Stress Relief Tips

Let’s face it, life today is stressful. Although occasional stress can help improve our focus and performance, living with chronic stress can backfire by causing anxiety, depression, and serious health problems.

Stress Relief Tips

The American Chiropractic Association suggests the following stress relief strategies for easing down our stress levels and their negative impact on our health.

Attitude and discernment: Although a positive attitude is hard to maintain in stressful situations, challenge yourself to look for the opportunities where others see problems. Discern between things you can change or influence and those you have no control over, learning to accept the latter as part of life.
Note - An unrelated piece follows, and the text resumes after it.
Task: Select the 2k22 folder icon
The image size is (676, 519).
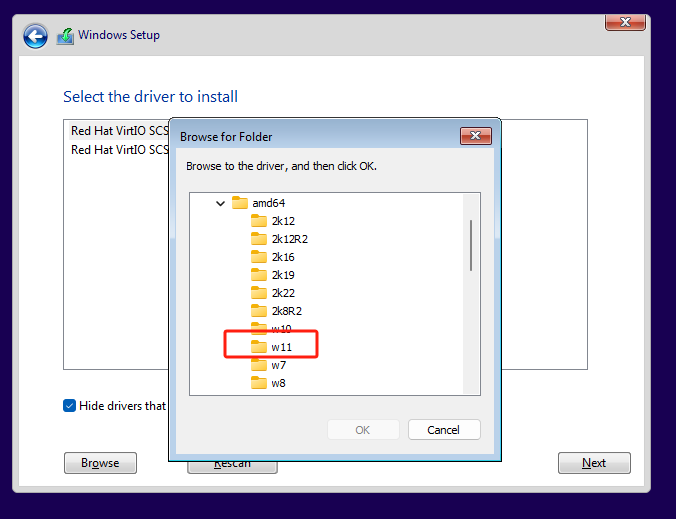Action: click(x=259, y=293)
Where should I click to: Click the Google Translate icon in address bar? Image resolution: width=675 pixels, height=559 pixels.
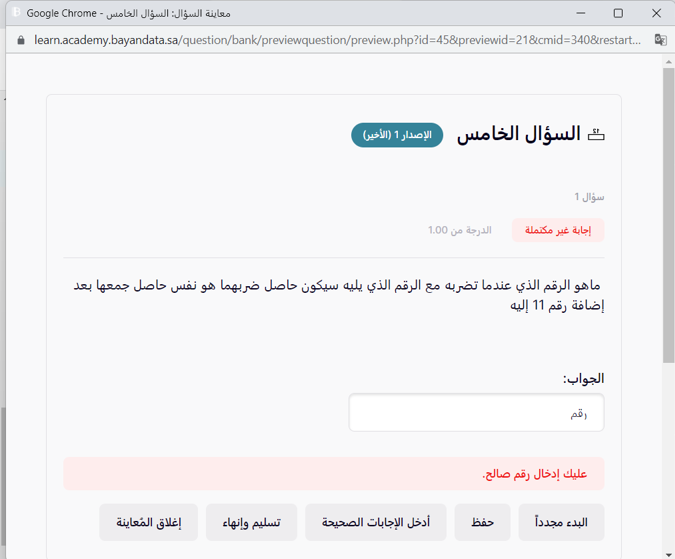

Get Out and enjoy nature: Studies show that interacting with nature can help lessen the effects of stress on the nervous system, reduce attention deficits, decrease aggression, and enhance spiritual well-being. I personally get great relaxation when I pop down the allotment for a few hours!

Smell the roses: Orange and lavender scents, in particular, have been shown to enhance relaxation and reduce anxiety.

Relax with a cup of tea: Research shows that drinking tea for 6 weeks helps lower post stress cortisol and increase relaxation.

Laugh it off:Humour relieves stress and anxiety and prevents depression, helping put our troubles in perspective. Laughter can help boost the immune system, increase pain tolerance, enhance mood and creativity, and lower blood pressure, potentially improving treatment outcomes for many health problems, including cancer and HIV.

Build a support system: Relationships are also key to health and happiness. Loneliness may also contribute to stress in both men and women, also leading to poorer outcomes after a stroke or congestive heart failure. On the other hand, active and socially involved seniors are at lower risk for dementia and Alzheimer’s disease. Social support also helps cancer patients to boost the immune system and maintain a higher quality of life.

Employ the relaxing power of music: Music, especially classical, can also serve as a powerful stress-relief tool. Singing and listening to music can also relieve pain and reduce anxiety and depression caused by low back pain.

Calm your mind: In recent decades, many forms of meditation have gained popularity as relaxation and pain relief tools. There are many excellent guides and tutors who can teach you meditation techniques as well as audio records of, for example, guided imagery which encourages you to visual relaxing situations.

Enjoy the warmth of human touch:Just as the mind can affect the body, the body can influence the mind. Massage can help us relieve stress and reduce anxiety and depression. Massage has also been shown to reduce aggression and hostility in violent adolescents, to improve mood and behaviour in students with ADHD, and to lead to better sleep and behaviour in children with autism. Massage has other therapeutic proper- ties, as well. Regular massage may reduce blood pressure in people with hypertension and may lead to less pain, depression, and anxiety and better sleep in patients with chronic low back pain. Compared to relaxation, massage therapy also causes greater reduction in depression and anger, and more significant effects on the immune system in breast cancer patients.

Give exercise a shot: To get the best of both worlds, affecting the mind through the body while getting into good physical shape, try exercise. Exercise can also reduce depression and improve wound healing in the elderly. Tai chi, which works for people of all ages, may enhance heart and lung function, improve balance and posture, and prevent falls, while reducing stress.

No matter what stress relief methods you choose, make it a habit to use them. As someone once said, the time to relax is when you don’t have time for it.